» Problem to solve: Please recast everything from the start of the material below down to the line containing "Meeting Notes is", inclusive, as a JSON list of strings with one string per line, leaving out blank lines.
** start of Data supplied **
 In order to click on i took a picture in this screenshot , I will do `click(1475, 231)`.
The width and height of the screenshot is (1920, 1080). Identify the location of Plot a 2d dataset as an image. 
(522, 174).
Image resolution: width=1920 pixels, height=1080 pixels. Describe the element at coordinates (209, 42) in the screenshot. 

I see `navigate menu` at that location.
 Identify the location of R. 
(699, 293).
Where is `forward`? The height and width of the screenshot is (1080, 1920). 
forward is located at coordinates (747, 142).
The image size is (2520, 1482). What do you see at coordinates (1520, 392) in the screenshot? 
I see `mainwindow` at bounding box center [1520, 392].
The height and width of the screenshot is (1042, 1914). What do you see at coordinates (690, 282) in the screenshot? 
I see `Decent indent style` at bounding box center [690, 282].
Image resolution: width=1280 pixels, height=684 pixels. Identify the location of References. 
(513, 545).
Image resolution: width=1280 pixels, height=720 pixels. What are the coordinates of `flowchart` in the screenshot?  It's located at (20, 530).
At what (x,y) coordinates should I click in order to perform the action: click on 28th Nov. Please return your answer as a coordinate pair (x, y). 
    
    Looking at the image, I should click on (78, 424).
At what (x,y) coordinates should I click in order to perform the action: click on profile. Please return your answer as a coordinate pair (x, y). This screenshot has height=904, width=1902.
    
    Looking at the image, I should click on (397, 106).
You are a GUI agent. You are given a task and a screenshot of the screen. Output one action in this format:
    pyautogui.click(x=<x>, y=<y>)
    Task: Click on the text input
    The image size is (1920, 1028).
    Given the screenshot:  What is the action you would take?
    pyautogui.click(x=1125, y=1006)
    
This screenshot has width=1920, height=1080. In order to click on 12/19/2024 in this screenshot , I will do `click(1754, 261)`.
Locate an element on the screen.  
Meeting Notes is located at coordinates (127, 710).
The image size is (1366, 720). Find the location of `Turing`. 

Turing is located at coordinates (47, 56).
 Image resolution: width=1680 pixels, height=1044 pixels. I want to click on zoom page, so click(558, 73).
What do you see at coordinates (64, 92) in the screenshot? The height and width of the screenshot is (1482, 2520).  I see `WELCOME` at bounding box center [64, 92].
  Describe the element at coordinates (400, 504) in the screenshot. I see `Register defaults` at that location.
** end of Data supplied **
» In response:
[
  " In order to click on i took a picture in this screenshot , I will do `click(1475, 231)`.",
  "The width and height of the screenshot is (1920, 1080). Identify the location of Plot a 2d dataset as an image. ",
  "(522, 174).",
  "Image resolution: width=1920 pixels, height=1080 pixels. Describe the element at coordinates (209, 42) in the screenshot. ",
  "I see `navigate menu` at that location.",
  " Identify the location of R. ",
  "(699, 293).",
  "Where is `forward`? The height and width of the screenshot is (1080, 1920). ",
  "forward is located at coordinates (747, 142).",
  "The image size is (2520, 1482). What do you see at coordinates (1520, 392) in the screenshot? ",
  "I see `mainwindow` at bounding box center [1520, 392].",
  "The height and width of the screenshot is (1042, 1914). What do you see at coordinates (690, 282) in the screenshot? ",
  "I see `Decent indent style` at bounding box center [690, 282].",
  "Image resolution: width=1280 pixels, height=684 pixels. Identify the location of References. ",
  "(513, 545).",
  "Image resolution: width=1280 pixels, height=720 pixels. What are the coordinates of `flowchart` in the screenshot?  It's located at (20, 530).",
  "At what (x,y) coordinates should I click in order to perform the action: click on 28th Nov. Please return your answer as a coordinate pair (x, y). ",
  "    Looking at the image, I should click on (78, 424).",
  "At what (x,y) coordinates should I click in order to perform the action: click on profile. Please return your answer as a coordinate pair (x, y). This screenshot has height=904, width=1902.",
  "    Looking at the image, I should click on (397, 106).",
  "You are a GUI agent. You are given a task and a screenshot of the screen. Output one action in this format:",
  "    pyautogui.click(x=<x>, y=<y>)",
  "    Task: Click on the text input",
  "    The image size is (1920, 1028).",
  "    Given the screenshot:  What is the action you would take?",
  "    pyautogui.click(x=1125, y=1006)",
  "This screenshot has width=1920, height=1080. In order to click on 12/19/2024 in this screenshot , I will do `click(1754, 261)`.",
  "Locate an element on the screen.  ",
  "Meeting Notes is located at coordinates (127, 710)."
]